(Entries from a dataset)
[Begin]

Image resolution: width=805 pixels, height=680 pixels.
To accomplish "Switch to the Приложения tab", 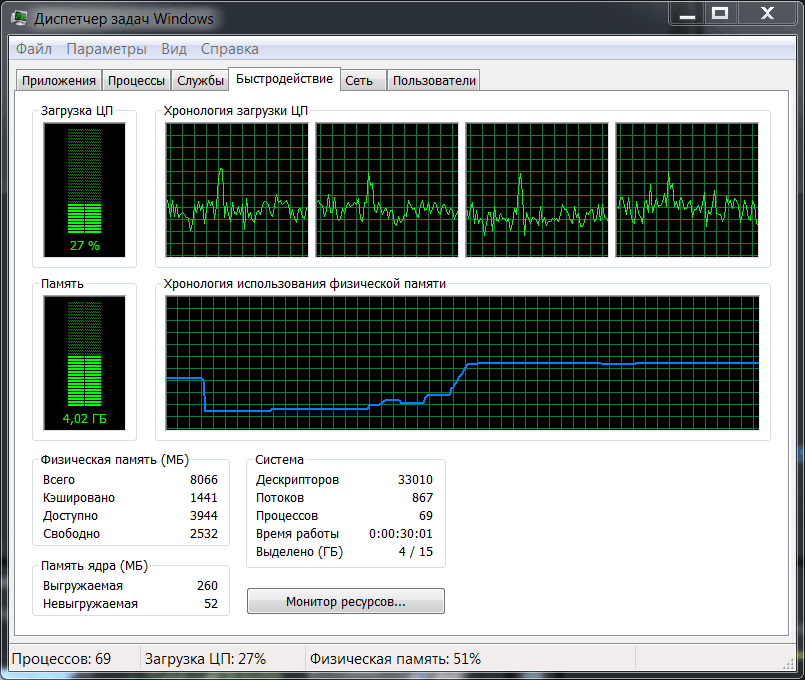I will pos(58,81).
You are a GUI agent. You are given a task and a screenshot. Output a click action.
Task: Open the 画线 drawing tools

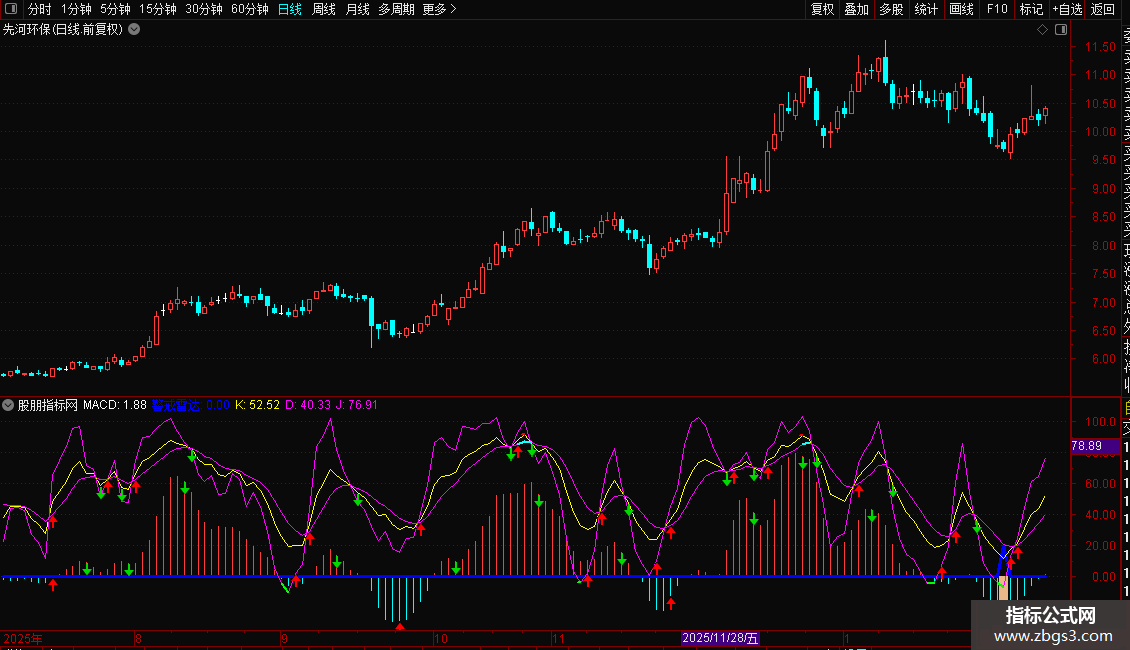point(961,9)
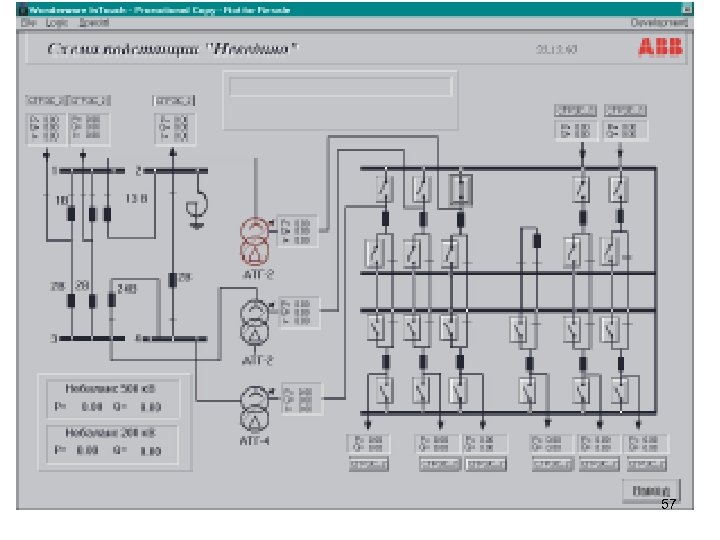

[End]

* **WHAT IS BEING ASKED**
Put the lines, beginning at the line that contains "You are a GUI" and continuing to the end of the records, into a JSON list of strings with one string per line and blank lines omitted. Leave out the pictures.

* **WRITTEN SOLUTION**
[
  "You are a GUI agent. You are given a task and a screenshot. Output a click action.",
  "Task: Open the 画线 drawing tools",
  "point(961,9)"
]